- Goal of the exercise: In the data below, restate exactly the lines from the one with "Click chevron for" to the final line, both included, but not the pictures.

#####

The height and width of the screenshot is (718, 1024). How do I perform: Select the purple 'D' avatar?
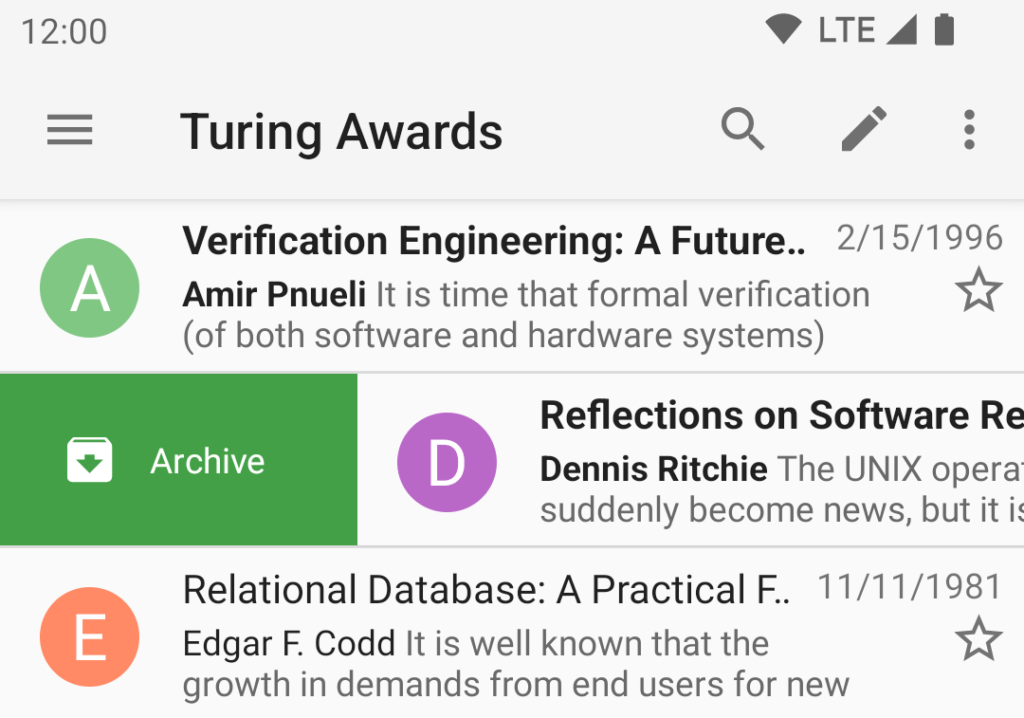pyautogui.click(x=447, y=462)
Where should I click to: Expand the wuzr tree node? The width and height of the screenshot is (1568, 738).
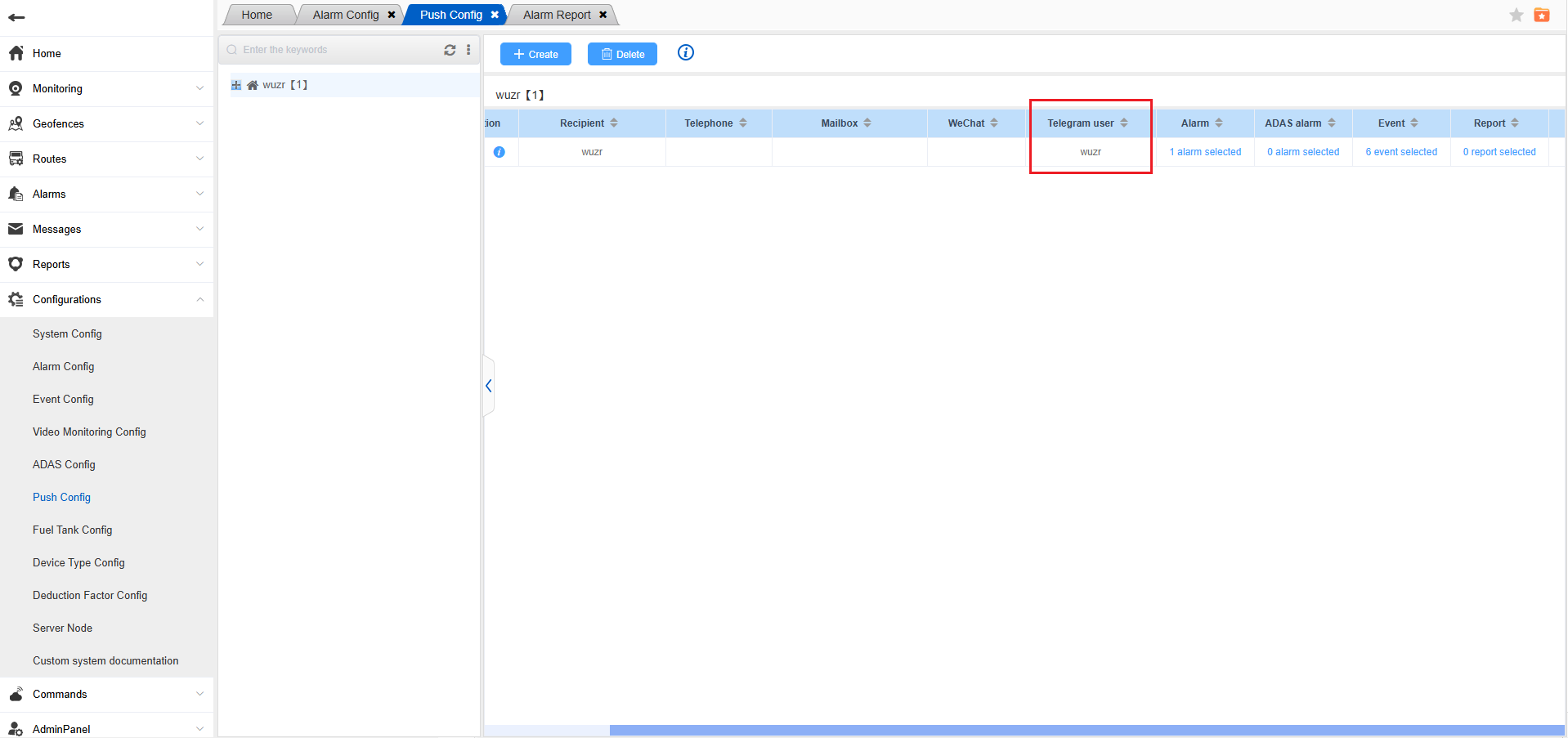click(236, 85)
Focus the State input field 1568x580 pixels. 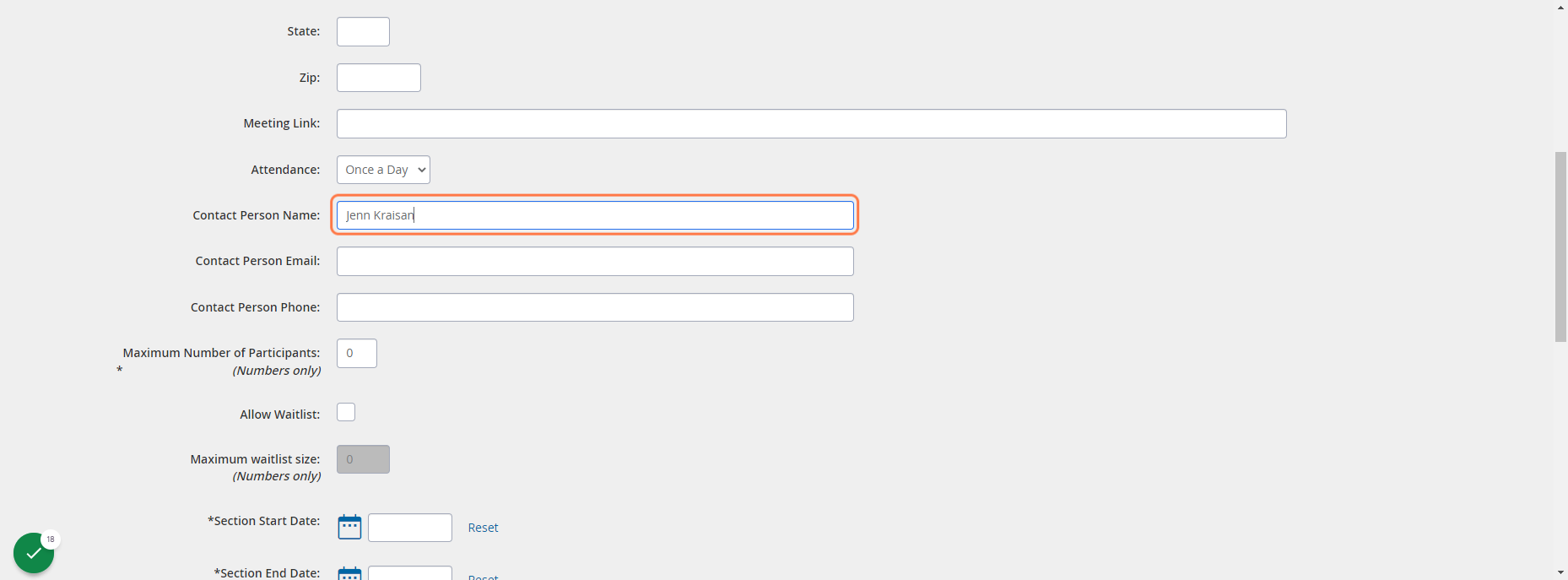pyautogui.click(x=363, y=31)
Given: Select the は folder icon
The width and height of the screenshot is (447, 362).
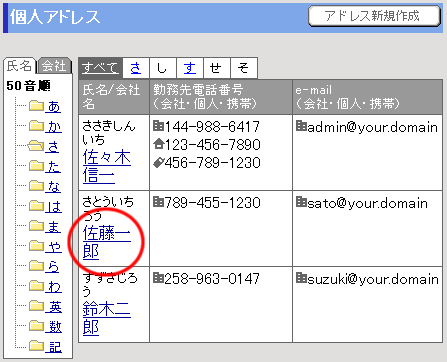Looking at the screenshot, I should [36, 206].
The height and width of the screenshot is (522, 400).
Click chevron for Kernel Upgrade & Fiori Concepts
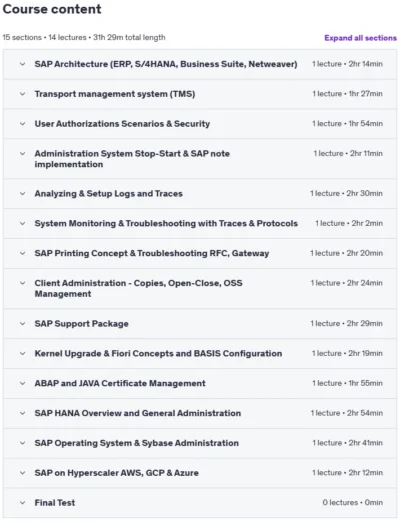[x=22, y=353]
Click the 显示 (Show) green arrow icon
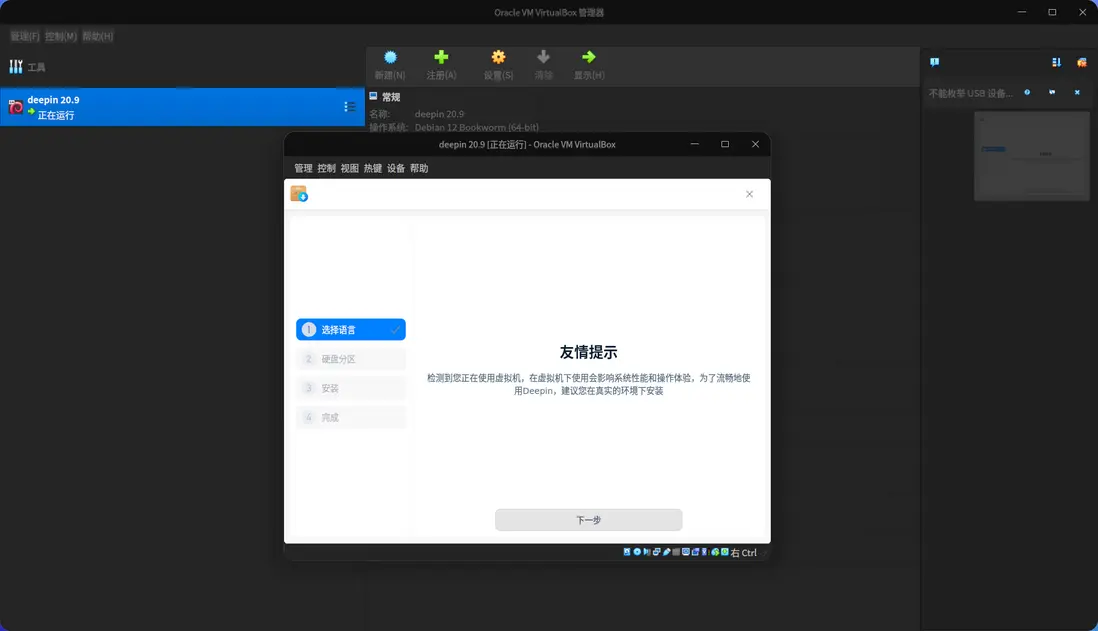Screen dimensions: 1098x631 pos(589,62)
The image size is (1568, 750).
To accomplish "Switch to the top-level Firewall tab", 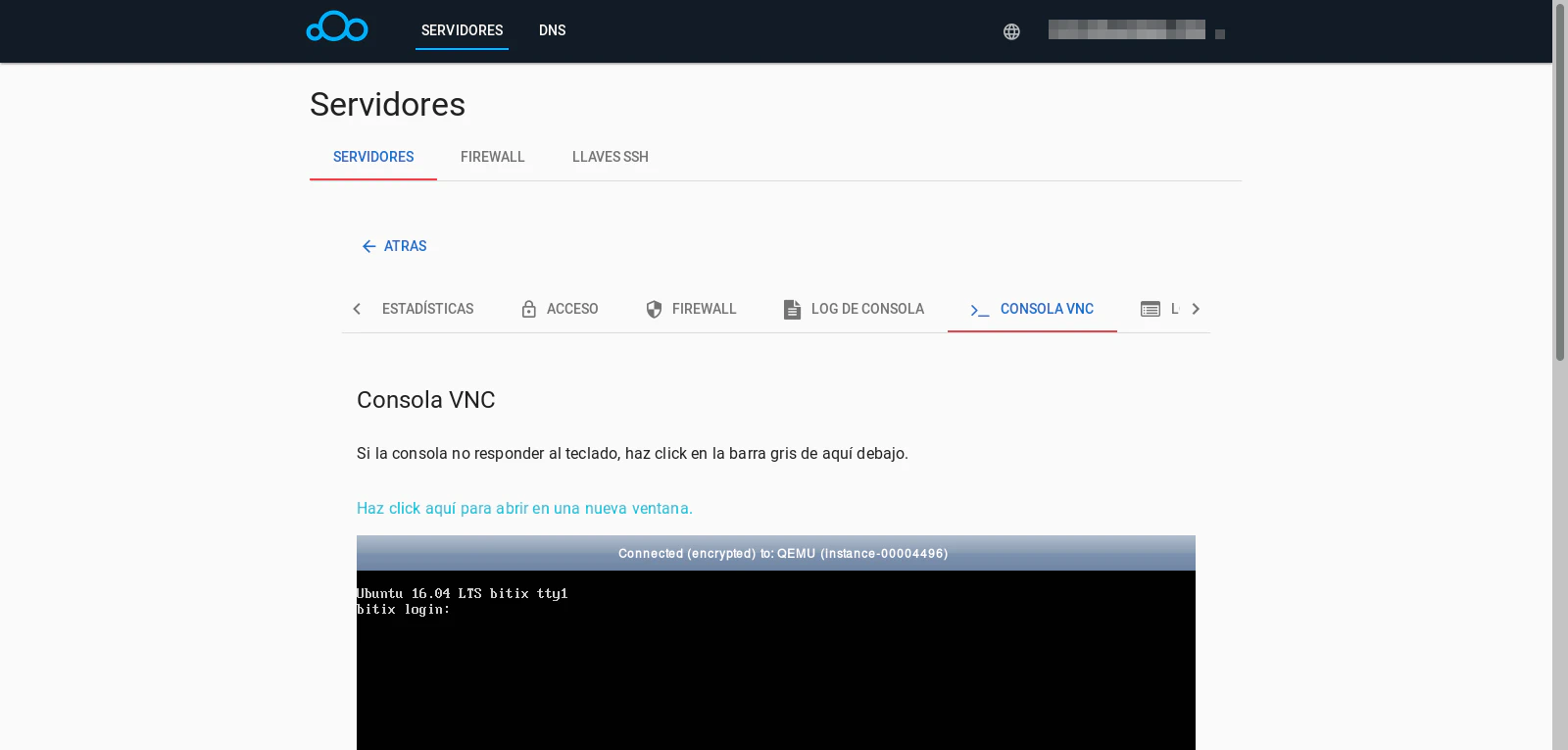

#####

- Solution:
Click chevron for Kernel Upgrade & Fiori Concepts
[x=22, y=353]
Click the 显示 (Show) green arrow icon
Screen dimensions: 1098x631 pos(589,62)
The image size is (1568, 750).
To accomplish "Switch to the top-level Firewall tab", 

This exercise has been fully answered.